TEXT SECTION
My brother Marc and I were born exactly four years and 51 weeks apart. It was just my birthday, and on February 19th, it would be his. As a child, I don’t remember Marc ever having a birthday party. There are no photos of a party, although to be clear, there are hardly any photos of him doing anything at all.


Dear reader, I am going to assume that you already know all about my brother, from either my book, my blog, or my articles. If not, bullet point items are:

- He was perfect

- I adored him

- He was a literal genius: perfect academics, jaw-dropping test scores, a mind so intimidating that he won all arguments, with adults of any age

- I survived a bad fire

- We were neglected

- He killed himself when he was 19.


In lieu of a birthday party, our mother would cook Marc’s favorite meal, spaghetti with homemade meat sauce. Our mother, although not a fabulous mother, was a fabulous cook. Her meat sauce was thick with browned hamburger, onions, garlic, and tomatoes, heaped on white spaghetti, straight from the box. Marc would eat three huge platefuls. At the end of dinner, he would lie engorged on the dining room floor, his long brown hair spread all around, his hands on his stomach, moaning in satisfied pain.

SOURCE EXCERPT
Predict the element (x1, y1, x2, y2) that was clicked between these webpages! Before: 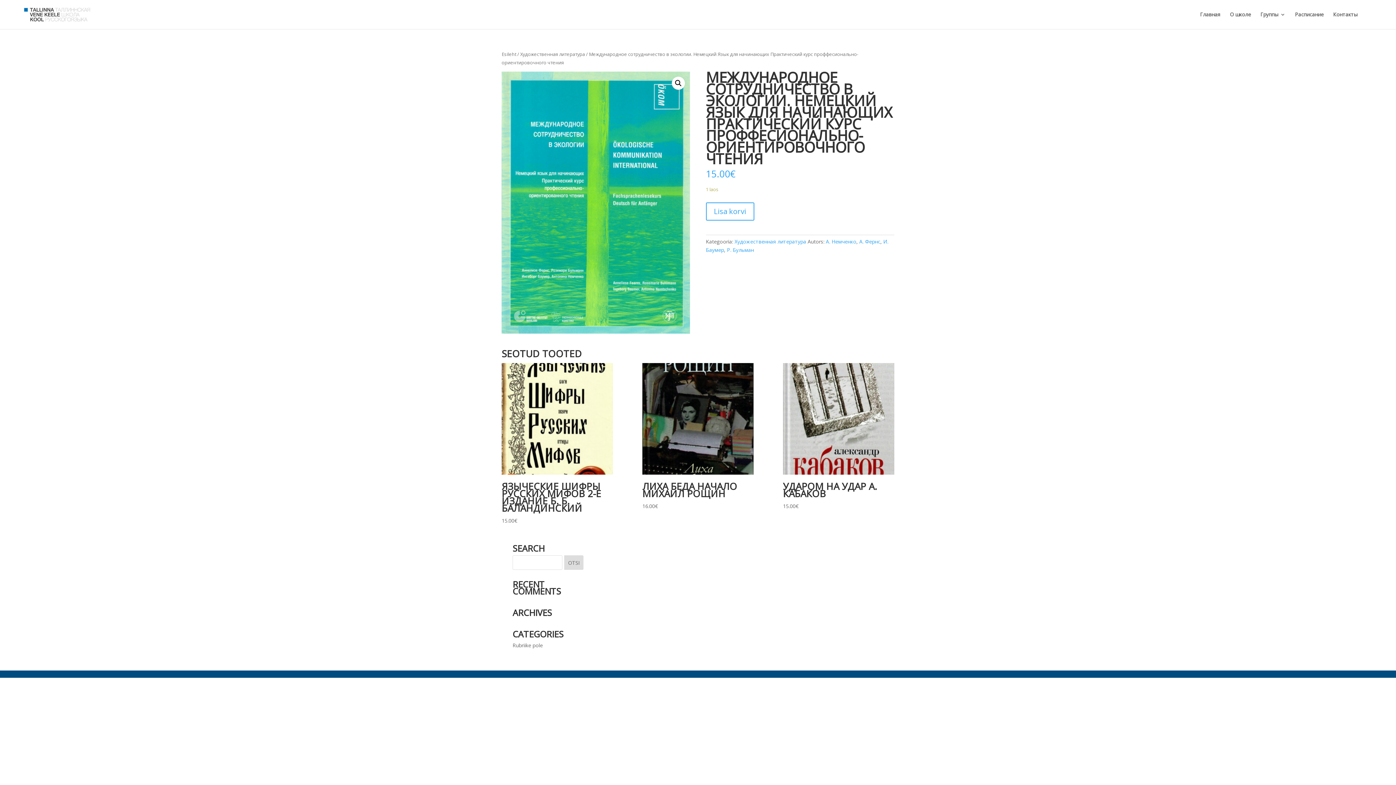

INSTRUCTION 1
Please decide whether each statement agrees with the passage about Marc. Answer yes or no, and quote the words from the passage that decide it.
(a) The writer remembers Marc having birthday parties as a child.
(b) Instead of a party, their mother cooked spaghetti with homemade meat sauce.
(c) Marc would eat two platefuls at dinner.
INSTRUCTION 2
Extract the part of the passage about Marc that runs from "- I adored him" up to and including "when he was 19.", word for word.

WORKED ANSWER 1
(a) No: "As a child, I don’t remember Marc ever having a birthday party."
(b) Yes: "In lieu of a birthday party, our mother would cook Marc’s favorite meal, spaghetti with homemade meat sauce."
(c) No: "Marc would eat three huge platefuls."

WORKED ANSWER 2
- I adored him

- He was a literal genius: perfect academics, jaw-dropping test scores, a mind so intimidating that he won all arguments, with adults of any age

- I survived a bad fire

- We were neglected

- He killed himself when he was 19.